Further, by judging that the far-end voice activation flag XVflag is not equal to 1, the echo sound field state of the signal to be determined is the near-end single talk state, and when the far-end voice activation flag XVflag is not 1, it can be considered that there is no signal at the far end, There is no echo signal in the near-end signal, and the current state is the near-end single-talk state. Otherwise, it indicates that there is echo in the near-end signal, and further judgment on the signal to be determined is required.

Furthermore, by judging that the echo suppression ratio Err is greater than the preset echo threshold Thrd _err , it indicates that the relative amplitude of the residual signal is very small, and most of the near-end signal components are determined to be echo signals, which have been eliminated by the adaptive filter AF, and the current state It is the far-end single-talk state, otherwise it indicates that the relative amplitude of the residual signal is still high and the component in the near-end signal is uncertain, and further judgments on the signal to be determined need to be made.
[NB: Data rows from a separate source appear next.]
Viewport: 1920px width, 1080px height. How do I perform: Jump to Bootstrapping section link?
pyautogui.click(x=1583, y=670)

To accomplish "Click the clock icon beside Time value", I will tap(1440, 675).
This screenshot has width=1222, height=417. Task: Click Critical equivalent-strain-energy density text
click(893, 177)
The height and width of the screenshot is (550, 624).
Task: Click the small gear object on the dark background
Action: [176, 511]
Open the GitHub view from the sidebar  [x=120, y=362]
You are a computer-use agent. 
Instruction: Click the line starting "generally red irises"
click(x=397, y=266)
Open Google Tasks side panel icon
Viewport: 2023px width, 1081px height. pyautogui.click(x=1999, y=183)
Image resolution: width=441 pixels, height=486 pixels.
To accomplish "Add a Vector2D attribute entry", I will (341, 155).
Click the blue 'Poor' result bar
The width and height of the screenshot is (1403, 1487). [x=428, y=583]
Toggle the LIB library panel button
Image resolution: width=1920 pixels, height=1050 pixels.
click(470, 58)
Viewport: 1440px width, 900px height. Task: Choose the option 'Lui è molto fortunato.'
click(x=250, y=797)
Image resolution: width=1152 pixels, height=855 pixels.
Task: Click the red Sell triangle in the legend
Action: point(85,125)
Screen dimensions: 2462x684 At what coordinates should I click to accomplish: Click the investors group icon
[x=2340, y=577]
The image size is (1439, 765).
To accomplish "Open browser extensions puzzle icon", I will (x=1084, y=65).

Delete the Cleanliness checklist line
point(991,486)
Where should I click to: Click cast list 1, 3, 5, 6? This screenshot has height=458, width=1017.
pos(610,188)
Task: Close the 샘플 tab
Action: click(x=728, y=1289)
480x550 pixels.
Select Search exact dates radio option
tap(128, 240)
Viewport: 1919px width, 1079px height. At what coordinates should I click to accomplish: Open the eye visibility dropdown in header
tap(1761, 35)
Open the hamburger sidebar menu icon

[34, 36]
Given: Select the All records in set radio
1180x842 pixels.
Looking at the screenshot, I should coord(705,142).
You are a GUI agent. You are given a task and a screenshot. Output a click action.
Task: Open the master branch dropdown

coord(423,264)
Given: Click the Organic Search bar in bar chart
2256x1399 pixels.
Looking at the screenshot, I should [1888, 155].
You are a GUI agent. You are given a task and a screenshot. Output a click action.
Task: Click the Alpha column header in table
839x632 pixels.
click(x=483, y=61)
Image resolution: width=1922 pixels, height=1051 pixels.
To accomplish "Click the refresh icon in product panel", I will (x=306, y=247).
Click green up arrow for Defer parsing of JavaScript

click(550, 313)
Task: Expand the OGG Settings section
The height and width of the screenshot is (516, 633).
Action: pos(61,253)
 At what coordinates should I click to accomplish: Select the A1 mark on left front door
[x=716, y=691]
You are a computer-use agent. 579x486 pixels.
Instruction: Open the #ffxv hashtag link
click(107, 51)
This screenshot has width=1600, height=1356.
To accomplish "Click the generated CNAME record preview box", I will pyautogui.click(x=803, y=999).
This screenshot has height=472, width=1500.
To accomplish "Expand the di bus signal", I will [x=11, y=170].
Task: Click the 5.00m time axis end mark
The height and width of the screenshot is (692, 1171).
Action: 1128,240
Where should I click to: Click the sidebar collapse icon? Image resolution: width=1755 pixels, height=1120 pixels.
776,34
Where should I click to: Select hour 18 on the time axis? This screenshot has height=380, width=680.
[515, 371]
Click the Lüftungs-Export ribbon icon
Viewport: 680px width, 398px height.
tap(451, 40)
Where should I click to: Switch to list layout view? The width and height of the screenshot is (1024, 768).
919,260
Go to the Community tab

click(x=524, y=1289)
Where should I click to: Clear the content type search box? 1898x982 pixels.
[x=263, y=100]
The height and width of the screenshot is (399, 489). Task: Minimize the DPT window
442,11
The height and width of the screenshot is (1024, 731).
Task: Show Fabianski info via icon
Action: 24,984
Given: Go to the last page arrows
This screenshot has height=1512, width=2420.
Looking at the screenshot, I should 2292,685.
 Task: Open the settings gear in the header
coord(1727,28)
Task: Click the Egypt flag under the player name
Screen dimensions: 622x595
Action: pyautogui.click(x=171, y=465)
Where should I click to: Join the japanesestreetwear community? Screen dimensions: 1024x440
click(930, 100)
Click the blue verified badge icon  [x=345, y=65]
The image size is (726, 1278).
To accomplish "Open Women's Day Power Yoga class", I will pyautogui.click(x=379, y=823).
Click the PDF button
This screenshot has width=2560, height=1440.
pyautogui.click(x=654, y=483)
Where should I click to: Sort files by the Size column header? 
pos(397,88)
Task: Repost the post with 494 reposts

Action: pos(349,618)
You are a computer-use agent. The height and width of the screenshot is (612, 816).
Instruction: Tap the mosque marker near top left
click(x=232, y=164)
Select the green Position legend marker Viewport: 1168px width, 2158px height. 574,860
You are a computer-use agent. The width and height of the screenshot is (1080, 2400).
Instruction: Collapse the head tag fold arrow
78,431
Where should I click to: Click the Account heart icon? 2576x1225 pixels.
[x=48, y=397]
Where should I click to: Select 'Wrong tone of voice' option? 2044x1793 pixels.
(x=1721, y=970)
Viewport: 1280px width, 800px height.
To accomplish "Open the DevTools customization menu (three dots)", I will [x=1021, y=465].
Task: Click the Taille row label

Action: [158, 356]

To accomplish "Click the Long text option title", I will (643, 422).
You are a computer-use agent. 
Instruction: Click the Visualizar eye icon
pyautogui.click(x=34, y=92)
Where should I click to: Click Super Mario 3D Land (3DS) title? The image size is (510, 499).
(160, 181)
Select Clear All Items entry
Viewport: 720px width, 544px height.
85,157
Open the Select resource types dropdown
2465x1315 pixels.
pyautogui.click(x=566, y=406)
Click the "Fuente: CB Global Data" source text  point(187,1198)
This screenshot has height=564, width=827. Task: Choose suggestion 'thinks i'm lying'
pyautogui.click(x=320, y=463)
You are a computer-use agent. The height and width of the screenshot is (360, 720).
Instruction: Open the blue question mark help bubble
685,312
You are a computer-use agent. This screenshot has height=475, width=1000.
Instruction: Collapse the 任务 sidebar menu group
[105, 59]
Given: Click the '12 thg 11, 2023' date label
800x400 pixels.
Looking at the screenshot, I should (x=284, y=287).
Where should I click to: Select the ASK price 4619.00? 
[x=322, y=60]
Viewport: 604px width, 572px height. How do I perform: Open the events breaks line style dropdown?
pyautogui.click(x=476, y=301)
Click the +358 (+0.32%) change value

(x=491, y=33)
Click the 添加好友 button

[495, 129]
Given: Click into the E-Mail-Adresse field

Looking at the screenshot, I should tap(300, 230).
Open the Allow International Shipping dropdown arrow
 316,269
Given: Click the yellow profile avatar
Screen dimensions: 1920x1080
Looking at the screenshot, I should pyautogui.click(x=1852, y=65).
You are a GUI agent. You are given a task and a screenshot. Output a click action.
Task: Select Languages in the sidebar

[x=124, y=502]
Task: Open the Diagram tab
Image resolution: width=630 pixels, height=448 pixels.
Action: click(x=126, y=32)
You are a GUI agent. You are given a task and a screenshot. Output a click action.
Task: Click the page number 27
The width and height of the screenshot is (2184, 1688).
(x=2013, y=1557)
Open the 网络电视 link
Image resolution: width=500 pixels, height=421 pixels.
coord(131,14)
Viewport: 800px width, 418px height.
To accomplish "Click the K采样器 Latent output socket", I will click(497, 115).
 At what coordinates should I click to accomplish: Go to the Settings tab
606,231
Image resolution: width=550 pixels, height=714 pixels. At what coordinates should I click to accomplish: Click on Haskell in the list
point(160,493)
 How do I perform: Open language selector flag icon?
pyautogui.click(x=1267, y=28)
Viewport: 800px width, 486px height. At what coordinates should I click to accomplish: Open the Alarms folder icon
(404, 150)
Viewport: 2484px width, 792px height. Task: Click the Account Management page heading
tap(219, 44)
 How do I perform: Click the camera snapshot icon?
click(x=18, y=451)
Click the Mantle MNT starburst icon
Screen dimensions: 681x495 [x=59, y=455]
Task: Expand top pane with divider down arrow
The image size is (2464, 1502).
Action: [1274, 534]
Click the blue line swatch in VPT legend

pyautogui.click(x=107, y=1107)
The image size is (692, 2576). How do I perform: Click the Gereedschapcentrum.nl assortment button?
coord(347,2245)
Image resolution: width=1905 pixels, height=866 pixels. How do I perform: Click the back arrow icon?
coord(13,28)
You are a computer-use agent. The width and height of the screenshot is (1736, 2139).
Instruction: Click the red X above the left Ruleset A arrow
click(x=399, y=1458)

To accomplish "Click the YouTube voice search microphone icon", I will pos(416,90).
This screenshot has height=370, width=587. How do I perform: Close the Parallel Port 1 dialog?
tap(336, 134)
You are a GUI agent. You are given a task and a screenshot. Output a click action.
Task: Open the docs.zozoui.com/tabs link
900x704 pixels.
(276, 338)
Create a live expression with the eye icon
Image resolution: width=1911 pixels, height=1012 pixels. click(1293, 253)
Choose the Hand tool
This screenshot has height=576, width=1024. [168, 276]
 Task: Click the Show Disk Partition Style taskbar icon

Further, the normalized cross-correlation value to make the near-end signal and the residual signal component further determines, in the filter converges, the residual data E _n (k) corresponding to the de-correlated echo signal, at this time if the C _{DE is} greater than the threshold Thrd1 _coh , indicating that the near-end signal contains many components that are not related to echo, but if the filter does not converge, the residual signal will also contain a large amount of echo components. This conclusion is not valid; therefore, C _YE is used to further Confirm that if C _{YE is} less than the threshold Thrd2 _{coh, it} means that there are few echo components in the residual signal. Combined with _{the condition that C DE is} greater than the threshold Thrd1 _coh , it can be confirmed that the near-end signal contains components that are not related to echo. At this time, the current state is dual-talk. Status, otherwise it means that the signal component cannot be determined, and further judgment on the signal to be determined is required.

Further, after judging and excluding the dual-talk state, it is judged that the echo path change state _{according to the filter convergence Cef update being} greater than the threshold Thrd _update _{, and judging according to the filter update degree Cef update being} less than or equal to the preset update degree threshold Thrd _update It is the far-end single-talk state, which can indicate that the filter is in a fast update state. Since the previous judgment has ruled out the deterministic dual-talk state, the interference of the near-end voice signal to the filter is not too high. Due to convergence or echo path change, the current state is the echo path change state. Otherwise, the current feature has no obvious distinction and is regarded as an uncertain state. In the embodiment of the present invention, it is determined as the remote single talk state.

Further, the normalized cross-correlation values C _YE and C _DE are the normalized cross-correlation values in the linear region; where M and L are the frequency band indexes of the linear region, and the accuracy of judgment can be improved by taking the value in the linear region .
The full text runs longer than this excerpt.